Par ailleurs, l'ordonnance permet à la personne visitée de faire appel, de manière non suspensive, à un conseil de son choix pendant la visite et transfère du président du TGI au juge des libertés et de la détention la compétence en vue d'autoriser la visite de l'AMF pour la recherche des infractions à la transparence des marchés (C. mon. et fin., art. L. 465-1 N° Lexbase : L2169INN et L. 465-2 N° Lexbase : L2168INM).
II - Régimes dérogatoires de la perquisition du cabinet d'avocat
L'article L. 16 B du Livre des procédures fiscales (N° Lexbase : L0549IHS) prévoit la perquisition chez le contribuable, voire chez des tiers et notamment l'avocat du contribuable, par les inspecteurs des services fiscaux lorsqu'il existe des présomptions qu'un contribuable se soustrait à l'établissement ou au paiement de ses impôts. Il peut être pratiqué une perquisition dans tous les lieux : locaux commerciaux, d'habitation, comptable, avocat de l'assujetti, banque où le redevable loue un coffre.
La perquisition doit être autorisée par une ordonnance du président du TGI compétent. Afin de garantir le respect du secret professionnel, ces perquisitions doivent avoir lieu aux conditions de l'article 56 du Code de procédure pénale.

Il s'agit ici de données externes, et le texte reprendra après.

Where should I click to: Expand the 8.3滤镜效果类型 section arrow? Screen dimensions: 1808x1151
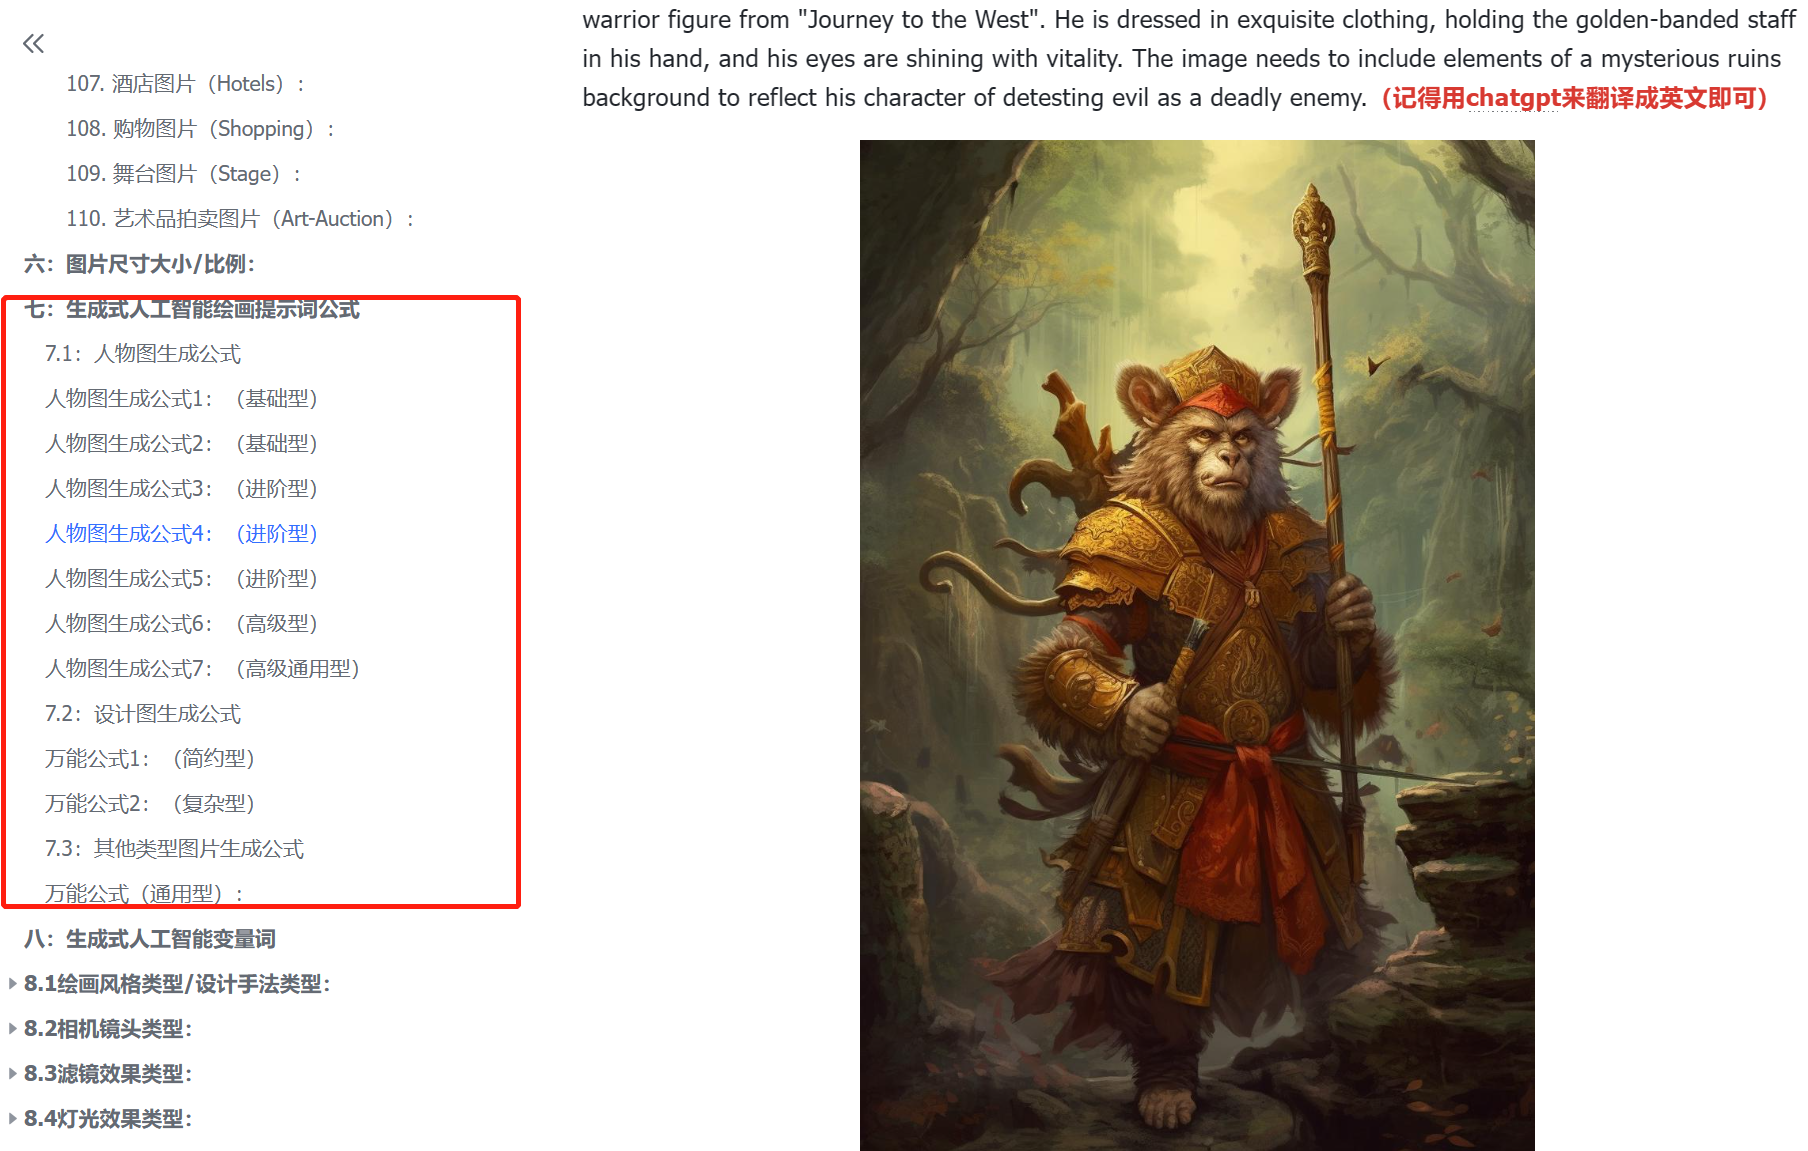tap(12, 1074)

Toutefois, à la différence des perquisitions dans le cadre d'une enquête préliminaire ou d'une instruction, l'opération est généralement effectuée sous la surveillance d'un officier de police judiciaire et sous le contrôle du juge qui les a autorisées, mais le Bâtonnier n'est pas présent. Comme souvent dans cette matière dérogatoire du droit commun, on s'interroge sur ce qui justifie une telle exception à cette garantie du secret professionnel des avocats.
Ce régime de perquisition, associé à la déclaration de soupçon lorsqu'il est demandé à l'avocat de rédiger un acte permettant une activité financière illicite, ou une consultation ordonnée en vue d'un blanchiment d'argent, laisse penser que le secret de l'avocat est battu en brèche par les administrations fiscales et douanières. Plus récemment, des dispositions en matière de droit de la concurrence permettent de faire un constat similaire.

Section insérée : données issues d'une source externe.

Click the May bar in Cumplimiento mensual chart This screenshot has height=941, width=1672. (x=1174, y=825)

L'article L. 450-4 du Code de commerce (N° Lexbase : L2208IEI) permet aux agents de la Direction de la concurrence de procéder à des visites en tous lieux, même privés, où sont susceptibles d'être détenus les documents se rapportant aux agissements frauduleux dont la preuve est recherchée. Ils peuvent ainsi perquisitionner au cabinet de l'avocat.

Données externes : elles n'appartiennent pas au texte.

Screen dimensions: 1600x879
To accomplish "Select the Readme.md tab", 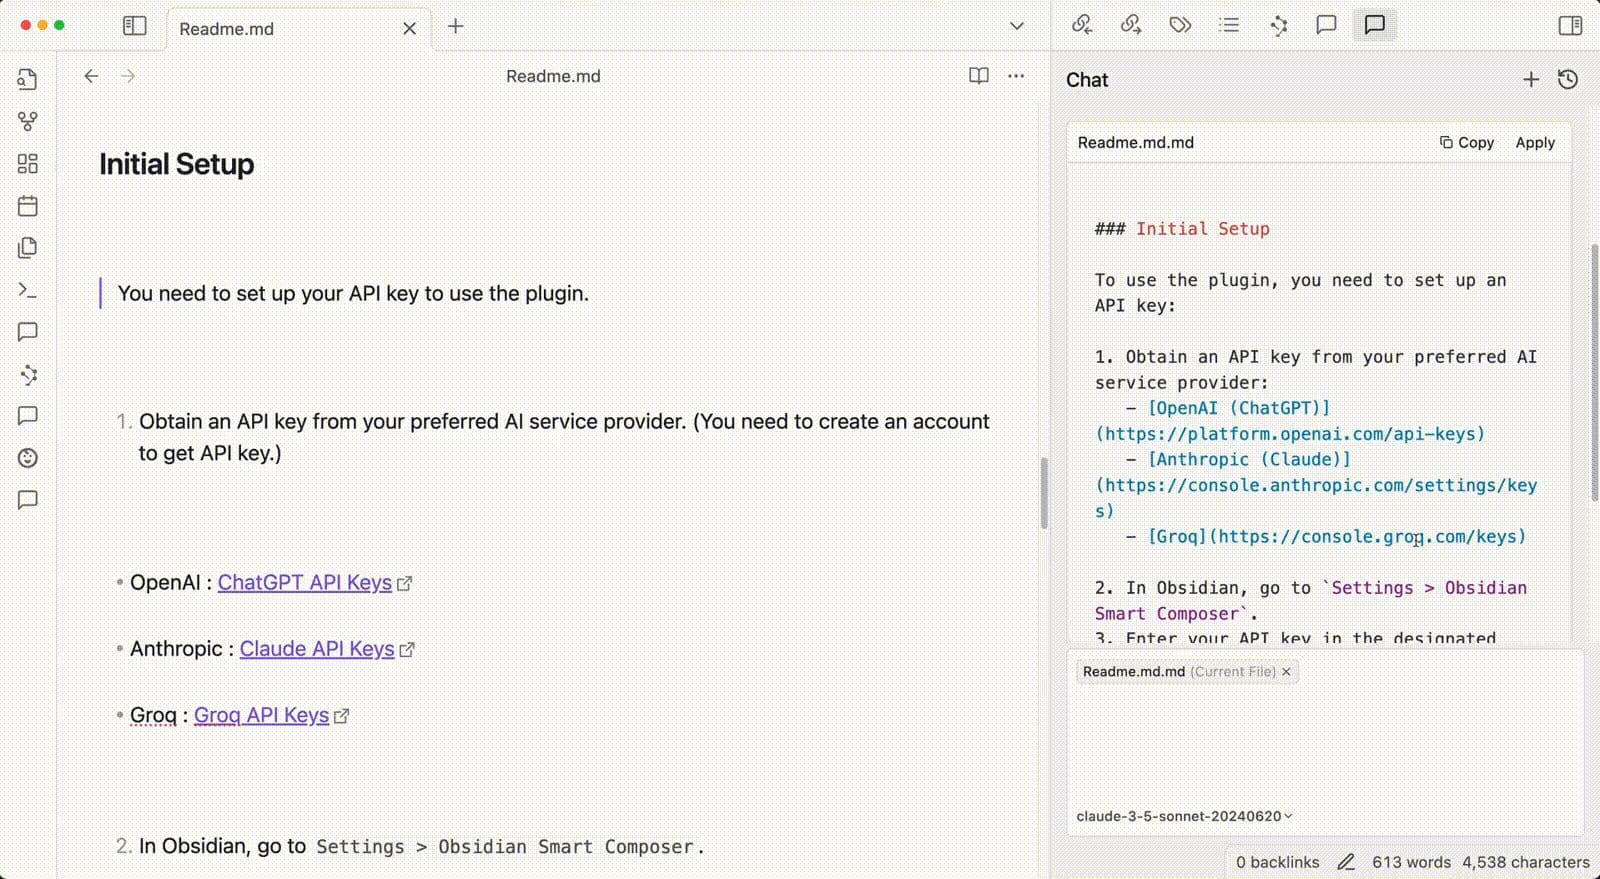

La perquisition doit avoir été demandée par la Commission européenne, le ministre chargé de l'Economie ou le rapporteur général de l'Autorité de la concurrence sur proposition du rapporteur, sur autorisation judiciaire donnée par ordonnance du juge des libertés et de la détention du tribunal de grande instance dans le ressort duquel sont situés les lieux à visiter, dans le cadre d'une enquête. Les agents ne sont pas astreints à respecter la procédure prévue par le Code de procédure pénale mais doivent toutefois respecter les droits de la défense.
(1) CEDH, 15 février 2011, deux arrêts, n° 56720/09 et n° 56716/09, en anglais uniquement.
(2) CEDH, 24 juillet 2008, Req. 18603/03 (N° Lexbase : A8281D9L).
(3) CEDH, 24 juillet 2008, préc..
(4) CEDH, 21 janvier 2010, Req. 43757/05 (N° Lexbase : A4497EQM).